Der Loisl, der Anton und der Ralf

So, jetzt muss ich die nächsten Tage aber mal ein paar Dinge ins Blog schreiben, die schon ein Weilchen her sind — ich kam leider vorher nicht dazu. Sonst sind sie nicht nur vergangen, sondern vergessen.

Vorletzte Woche habe ich ein neues Café in Würzburgs Innenstadt entdeckt. Ok, auf den Tipp einer Freundin hin. Aber der Tipp passte mir gerade ganz gut und ich hab gleich mal am Vormittag reingeschaut.

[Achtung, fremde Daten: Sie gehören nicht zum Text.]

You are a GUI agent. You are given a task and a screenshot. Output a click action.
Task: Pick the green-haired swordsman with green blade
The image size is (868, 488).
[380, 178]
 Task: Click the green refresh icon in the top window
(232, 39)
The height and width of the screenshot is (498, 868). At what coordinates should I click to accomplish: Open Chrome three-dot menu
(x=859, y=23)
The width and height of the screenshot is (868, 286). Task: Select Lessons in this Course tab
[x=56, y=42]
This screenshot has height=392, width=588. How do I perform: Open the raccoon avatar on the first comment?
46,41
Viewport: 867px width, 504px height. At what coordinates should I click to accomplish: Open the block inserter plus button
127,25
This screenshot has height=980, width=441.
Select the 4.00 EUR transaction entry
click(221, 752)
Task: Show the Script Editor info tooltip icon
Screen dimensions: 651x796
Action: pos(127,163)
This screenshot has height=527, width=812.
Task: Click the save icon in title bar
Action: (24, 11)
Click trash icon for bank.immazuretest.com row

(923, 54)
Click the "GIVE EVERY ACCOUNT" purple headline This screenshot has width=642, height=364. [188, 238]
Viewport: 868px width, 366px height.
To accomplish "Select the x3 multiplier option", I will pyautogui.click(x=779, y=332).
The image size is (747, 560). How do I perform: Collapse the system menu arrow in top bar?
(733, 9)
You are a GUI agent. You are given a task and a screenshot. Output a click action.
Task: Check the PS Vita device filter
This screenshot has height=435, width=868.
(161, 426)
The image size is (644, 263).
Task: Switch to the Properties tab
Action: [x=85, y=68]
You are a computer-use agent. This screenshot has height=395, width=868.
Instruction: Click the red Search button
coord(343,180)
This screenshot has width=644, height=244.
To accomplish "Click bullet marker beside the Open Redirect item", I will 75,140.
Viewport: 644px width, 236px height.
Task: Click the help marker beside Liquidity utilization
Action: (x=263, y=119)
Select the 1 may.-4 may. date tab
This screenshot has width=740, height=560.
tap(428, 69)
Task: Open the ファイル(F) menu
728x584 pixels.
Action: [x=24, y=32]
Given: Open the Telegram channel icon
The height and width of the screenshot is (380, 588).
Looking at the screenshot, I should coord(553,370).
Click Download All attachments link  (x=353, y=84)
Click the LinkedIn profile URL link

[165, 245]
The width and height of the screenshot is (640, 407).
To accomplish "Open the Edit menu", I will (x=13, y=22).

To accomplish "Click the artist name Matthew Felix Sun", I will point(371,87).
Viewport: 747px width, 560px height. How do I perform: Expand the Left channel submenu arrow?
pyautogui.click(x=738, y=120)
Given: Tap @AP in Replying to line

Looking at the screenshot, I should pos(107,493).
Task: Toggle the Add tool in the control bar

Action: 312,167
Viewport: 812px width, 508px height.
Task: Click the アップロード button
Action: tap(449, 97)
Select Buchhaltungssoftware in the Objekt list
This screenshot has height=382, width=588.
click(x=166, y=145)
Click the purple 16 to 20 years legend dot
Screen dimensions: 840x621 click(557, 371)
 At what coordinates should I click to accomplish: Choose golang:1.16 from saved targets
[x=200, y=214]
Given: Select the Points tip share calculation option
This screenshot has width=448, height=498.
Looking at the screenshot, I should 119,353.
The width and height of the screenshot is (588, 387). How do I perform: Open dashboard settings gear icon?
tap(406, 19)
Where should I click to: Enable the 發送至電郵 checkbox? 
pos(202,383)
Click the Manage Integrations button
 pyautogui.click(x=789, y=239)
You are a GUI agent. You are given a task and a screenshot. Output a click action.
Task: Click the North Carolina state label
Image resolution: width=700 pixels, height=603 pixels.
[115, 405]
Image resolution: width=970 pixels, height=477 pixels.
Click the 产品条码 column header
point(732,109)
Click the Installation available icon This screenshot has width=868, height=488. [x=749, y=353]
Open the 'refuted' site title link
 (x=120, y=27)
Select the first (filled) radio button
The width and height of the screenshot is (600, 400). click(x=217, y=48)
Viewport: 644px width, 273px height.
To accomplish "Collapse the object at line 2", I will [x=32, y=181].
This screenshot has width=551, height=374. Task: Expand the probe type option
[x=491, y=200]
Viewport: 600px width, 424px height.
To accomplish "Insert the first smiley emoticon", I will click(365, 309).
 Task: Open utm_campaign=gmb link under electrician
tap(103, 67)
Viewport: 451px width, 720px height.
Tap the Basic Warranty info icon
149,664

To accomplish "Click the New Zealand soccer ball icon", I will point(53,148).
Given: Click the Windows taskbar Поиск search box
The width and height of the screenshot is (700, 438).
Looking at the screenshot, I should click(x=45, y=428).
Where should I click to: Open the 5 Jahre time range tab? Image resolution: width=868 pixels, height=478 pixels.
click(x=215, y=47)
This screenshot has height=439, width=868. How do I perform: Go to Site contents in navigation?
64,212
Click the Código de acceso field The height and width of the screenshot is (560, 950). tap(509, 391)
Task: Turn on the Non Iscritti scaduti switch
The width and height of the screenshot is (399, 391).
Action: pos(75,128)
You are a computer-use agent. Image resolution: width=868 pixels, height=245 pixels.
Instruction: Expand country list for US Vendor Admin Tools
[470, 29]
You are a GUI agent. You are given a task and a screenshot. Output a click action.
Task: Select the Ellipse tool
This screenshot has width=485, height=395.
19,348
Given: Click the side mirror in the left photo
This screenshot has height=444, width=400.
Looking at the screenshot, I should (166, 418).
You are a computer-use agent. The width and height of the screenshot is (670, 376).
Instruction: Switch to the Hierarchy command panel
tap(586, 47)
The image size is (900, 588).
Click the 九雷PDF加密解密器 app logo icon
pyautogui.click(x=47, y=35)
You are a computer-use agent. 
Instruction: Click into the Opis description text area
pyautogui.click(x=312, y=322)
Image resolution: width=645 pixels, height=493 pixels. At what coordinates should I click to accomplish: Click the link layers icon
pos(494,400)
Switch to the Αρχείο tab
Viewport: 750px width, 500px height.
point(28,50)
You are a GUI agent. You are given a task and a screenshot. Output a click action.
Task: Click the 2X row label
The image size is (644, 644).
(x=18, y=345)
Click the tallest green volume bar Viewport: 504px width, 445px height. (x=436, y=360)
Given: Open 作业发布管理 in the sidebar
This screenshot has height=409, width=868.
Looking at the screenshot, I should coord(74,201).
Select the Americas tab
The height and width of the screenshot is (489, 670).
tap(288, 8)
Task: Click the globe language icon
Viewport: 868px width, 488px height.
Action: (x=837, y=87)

„Loisl & Anton“ heißt das Café und die Bar, die in die Räume der ehemaligen Stoffe Wolz am Marienplatz eingezogen ist. Der Name hat mich zuerst irritiert, aber meines Wissens hat die Gastronomie nichts mit dem ehemaligen — und damals ein bisschen kultigem — „Zum Loisl“ in Grombühl zu tun.

Loisl & Anton von innen.

Ich fand es im Loisl & Anton ganz hübsch. Alte Möbel, ein bisschen retro, ganz nett. Klar, nicht wirklich alt, sondern auf alt gemacht. Vor allem gefiel mir, dass es recht luftig möbliert war, da war viel Fußboden. Finde ich gut. Ob das immer so ist oder möglicherweise dem Wunsch nach mehr Umsatz standhalten wird, weiß ich nicht. An diesem Vormittag reichten die Stühle aber locker aus, denn es war kaum etwas los. Aber das Wetter war an dem Tag sehr mäßig und es war nicht lange nach der Eröffnung, das muss sich wohl auch noch rumsprechen. Vielleicht ist es auch mittlerweile immer bumsvoll.

Loisl & Anton von außen.

Mir wurde der bestelle Cappuccino von einer sehr netten Bedienung serviert. Der Cappuccino war … ein Cappuccino. Ohne Höhen, aber auch ohne Tiefen, für mich völlig ok. Ich habe ihn mit Hafermilch getrunken — Ja, Milch! –, die es ohne Aufpreis gibt. Leider nicht selbstverständlich.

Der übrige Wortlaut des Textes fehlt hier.